11. Elaboradas essas considerações preliminares, passa-se à análise da proposta. Primeiramente, impende realçar que compete à União, aos Estados e ao Distrito Federal legislar concorrentemente sobre cultura, nos termos do art. 24, IX da Constituição Federal. Outrossim, a proposta não está inserida no âmbito de iniciativa privativa de algum órgão, de modo que qualquer parlamentar detém a competência para a iniciativa, encontrando-se a proposta regular também nesse ponto. Adicione-se, ainda, que o PL ​já percorreu o trâmite legislativo no âmbito do Congresso Nacional, tendo sido enviado para sanção ou veto do Exmo. Presidente da República, nos termos do art. 66 da Constituição Federal.

 

12. Adentrando-se a leitura de seu teor, verifica-se que a proposta visa criar o protocolo “Não é Não”, para prevenção ao constrangimento e à violência contra a mulher e para proteção à vítima, bem como institui o selo “Não é Não –Mulheres Seguras”.

 

13. Nos termos do art. 2° do PL, o protocolo “Não é Não” será implementado no ambiente de casas noturnas e de boates, em espetáculos musicais realizados em locais fechados e em shows, com venda de bebida alcoólica, para promover a proteção das mulheres e para prevenir e enfrentar o constrangimento e a violência contra elas.

 

14. Em consulta ao sítio eletrônico da Câmara dos Deputados[1] sobre a justificativa da proposta, tem-se o seguinte:

 

(...)
Segundo o Fórum Brasileiro de Segurança Pública, em reportagem publicada pela Folha de São Paulo em 7 de agosto de 2022, no primeiro semestre uma menina ou uma mulher foi estuprada a cada 9 minutos no Brasil, computando-se 29.285 casosregistrados, número que varia para cima ou para baixo nos últimosanos de acordo com o momento. Desde 2020, com a pandemia,houve redução nos registros devido às dificuldades de acesso aosistema de garantias de direitos ou redes de atendimento.
No entanto, segundo a Pnad Contínua (IBGE) do quarto trimestre de 2021 uma em cada 5 mulheres no país tem medo de sofrer violência sexual, em lugares públicos ou privados.
Pesquisas de opinião, como "Bares Sem Assédio",promovida por uma marca de bebida, e amplamente divulgada noano de 2022, detectou que cerca de dois terços das brasileiras entrevistadas relatam já terem sofrido algum tipo de assédio em bares, restaurantes e casas noturnas, número que sobe para 78% quando incluídas as trabalhadoras nestes locais; 53% das entrevistadas já deixaram de ir a um bar ou balada por medo de assédio e apenas 8% frequentam regularmente este tipo deestabelecimento sozinha. Cerca de 13% nunca se sentem seguras nestes ambientes e 41% só se sentem mais confortáveis na presença de um grupo de amigos. (Uol, 03/07/2022)

====

### OBJETIVO DA TAREFA
Segundo o art. 2° do PL citado no texto fornecido, em quais ambientes o protocolo “Não é Não” será implementado?

====

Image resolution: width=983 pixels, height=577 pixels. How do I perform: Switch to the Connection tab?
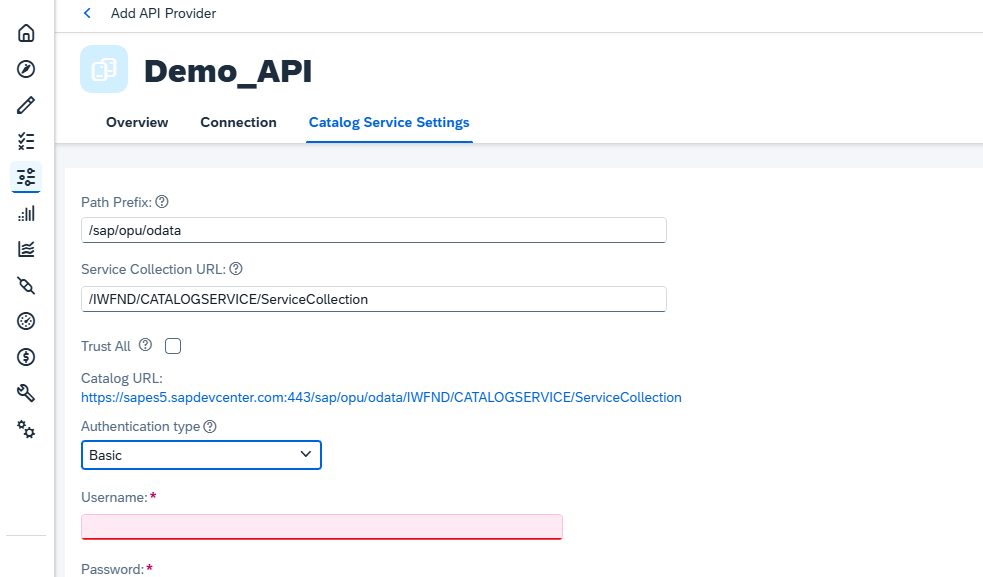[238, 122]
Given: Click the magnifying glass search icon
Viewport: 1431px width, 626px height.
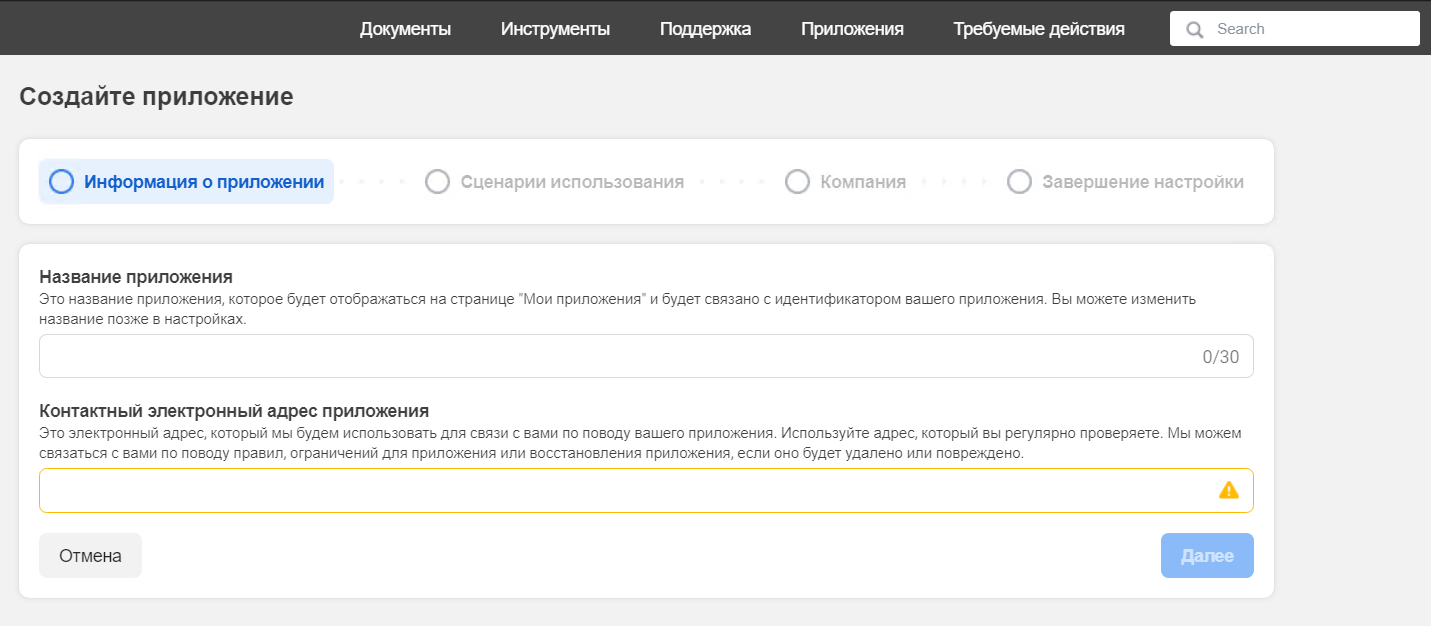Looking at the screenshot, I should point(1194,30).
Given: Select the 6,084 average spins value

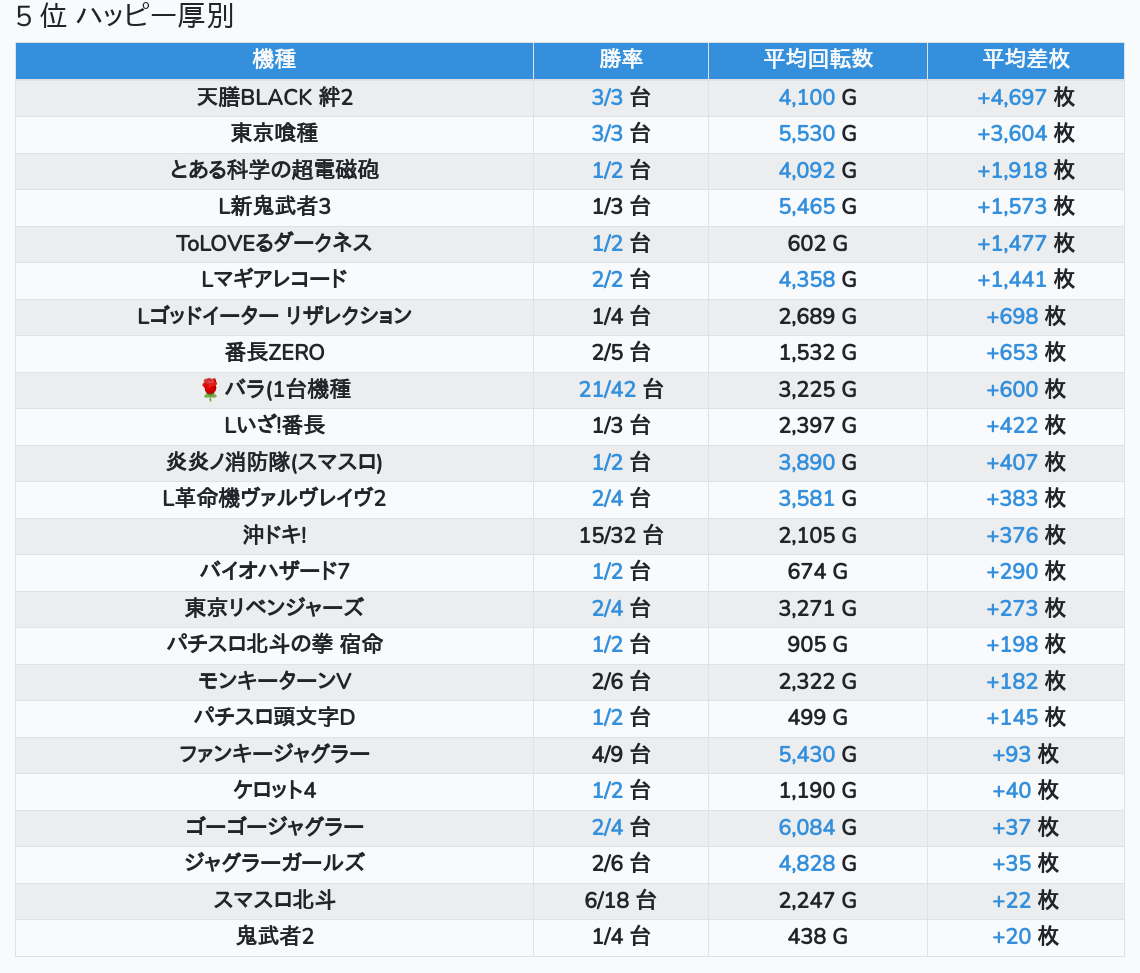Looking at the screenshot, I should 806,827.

====

### SOLUÇÃO
Em casas noturnas e boates, em espetáculos musicais realizados em locais fechados e em shows, com venda de bebida alcoólica.